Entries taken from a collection
————

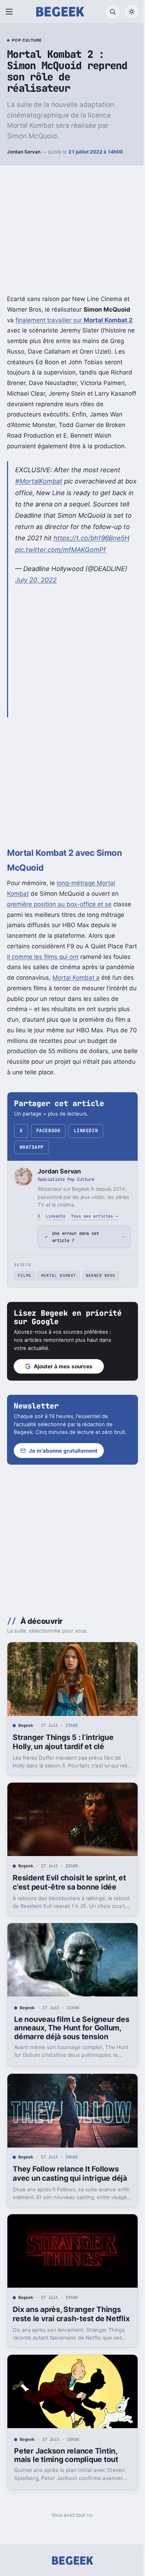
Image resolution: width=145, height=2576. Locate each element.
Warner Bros (100, 1287)
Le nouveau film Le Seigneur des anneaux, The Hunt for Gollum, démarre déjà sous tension (64, 2042)
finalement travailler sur (74, 320)
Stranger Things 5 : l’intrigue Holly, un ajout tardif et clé (63, 1758)
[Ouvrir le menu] (10, 12)
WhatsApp (32, 1147)
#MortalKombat (38, 481)
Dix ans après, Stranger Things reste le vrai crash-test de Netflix (67, 2331)
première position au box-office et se (59, 904)
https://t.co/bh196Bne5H (91, 538)
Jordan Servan (23, 152)
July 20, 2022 (36, 580)
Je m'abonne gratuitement (63, 1470)
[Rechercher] (112, 11)
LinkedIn (86, 1131)
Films (24, 1287)
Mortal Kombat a (76, 977)
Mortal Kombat (58, 1287)
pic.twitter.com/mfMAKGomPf (60, 549)
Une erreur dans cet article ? (75, 1248)
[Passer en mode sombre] (131, 11)
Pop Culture (27, 40)
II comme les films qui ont (42, 956)
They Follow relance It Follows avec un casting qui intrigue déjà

————

* [Problem description]: Using the records above, write out exactly the lines from the one containing "[Rechercher] (112, 11)" through the last, and add nothing.

* [Task solution]:
[Rechercher] (112, 11)
LinkedIn (86, 1131)
Films (24, 1287)
Mortal Kombat a (76, 977)
Mortal Kombat (58, 1287)
pic.twitter.com/mfMAKGomPf (60, 549)
Une erreur dans cet article ? (75, 1248)
[Passer en mode sombre] (131, 11)
Pop Culture (27, 40)
II comme les films qui ont (42, 956)
They Follow relance It Follows avec un casting qui intrigue déjà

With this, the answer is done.